● Record excerpts
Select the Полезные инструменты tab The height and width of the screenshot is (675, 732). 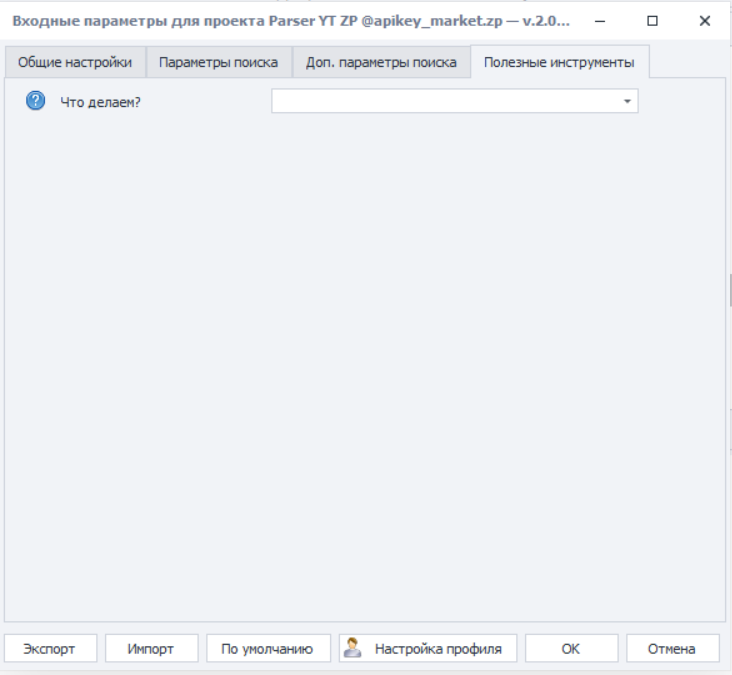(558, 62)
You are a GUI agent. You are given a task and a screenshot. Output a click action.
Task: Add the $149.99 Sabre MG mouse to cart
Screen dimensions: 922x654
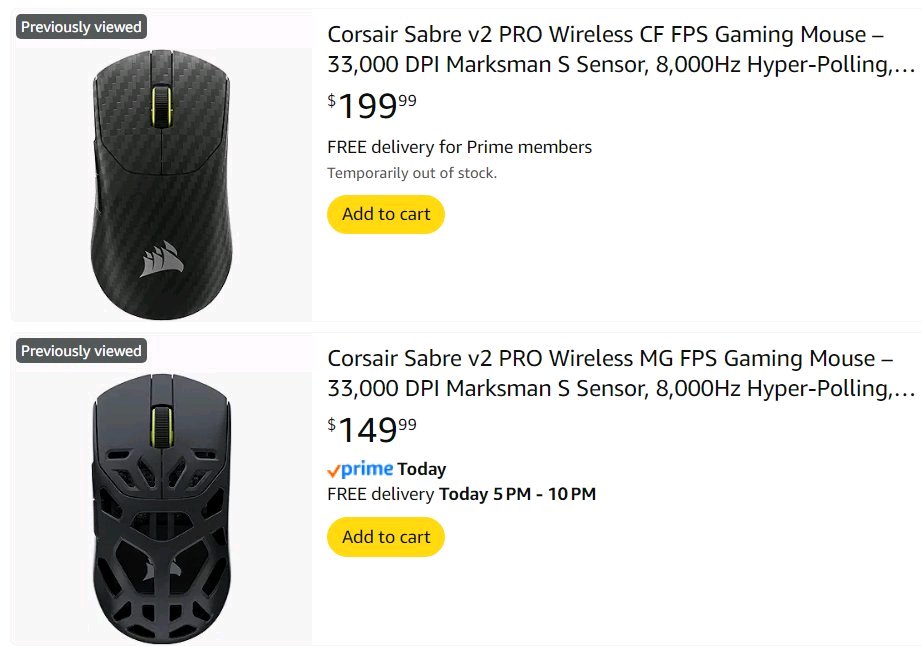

---

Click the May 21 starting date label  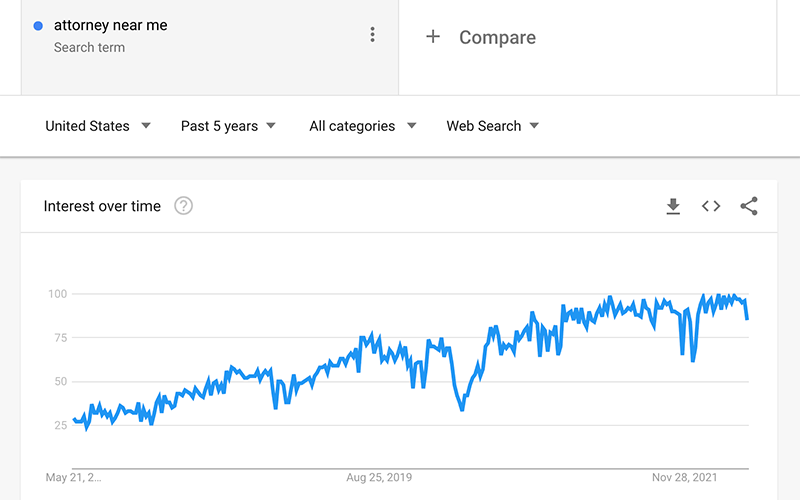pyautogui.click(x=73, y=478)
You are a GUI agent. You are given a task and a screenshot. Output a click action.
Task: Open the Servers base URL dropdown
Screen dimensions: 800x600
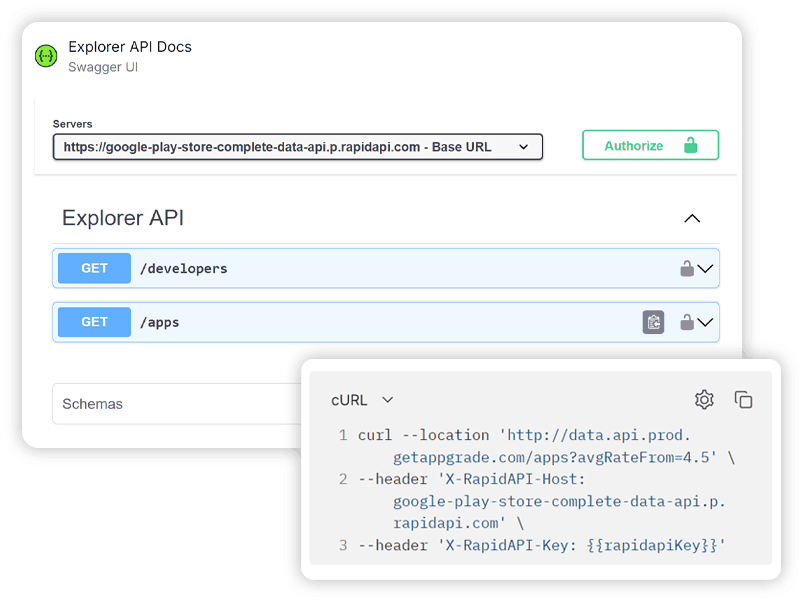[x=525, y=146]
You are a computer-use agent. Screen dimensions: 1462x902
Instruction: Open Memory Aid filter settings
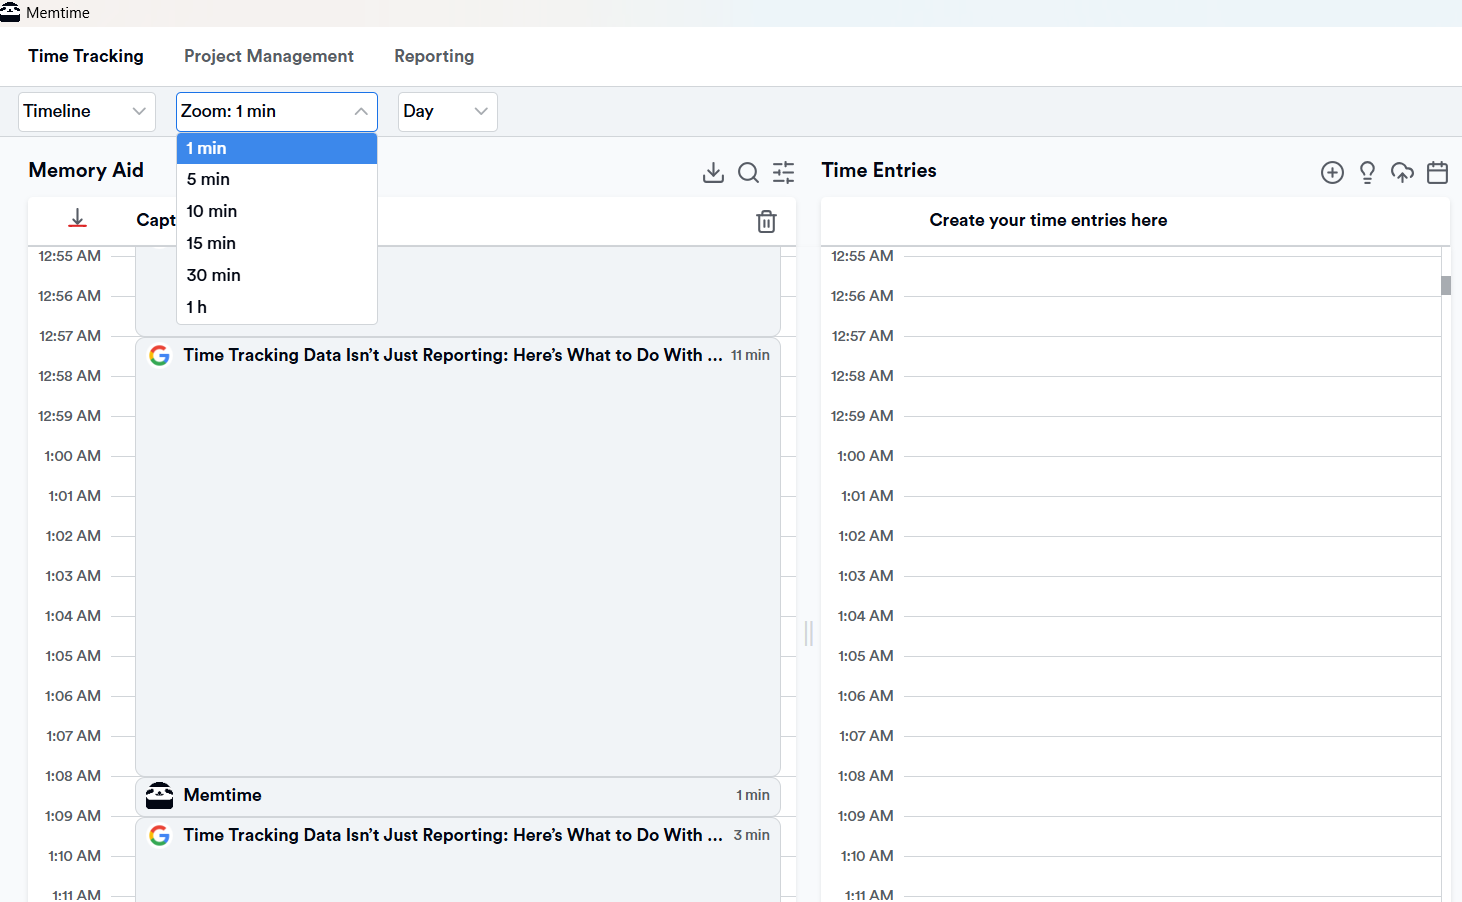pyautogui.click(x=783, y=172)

● How to complete this task
Look above for the line holding "Task: Add the $149.99 Sabre MG mouse to cart" and the line holding "Screen dimensions: 922x654". Retype both, and every line between them, word for word and nothing else.

● Exercise result
Task: Add the $149.99 Sabre MG mouse to cart
Screen dimensions: 922x654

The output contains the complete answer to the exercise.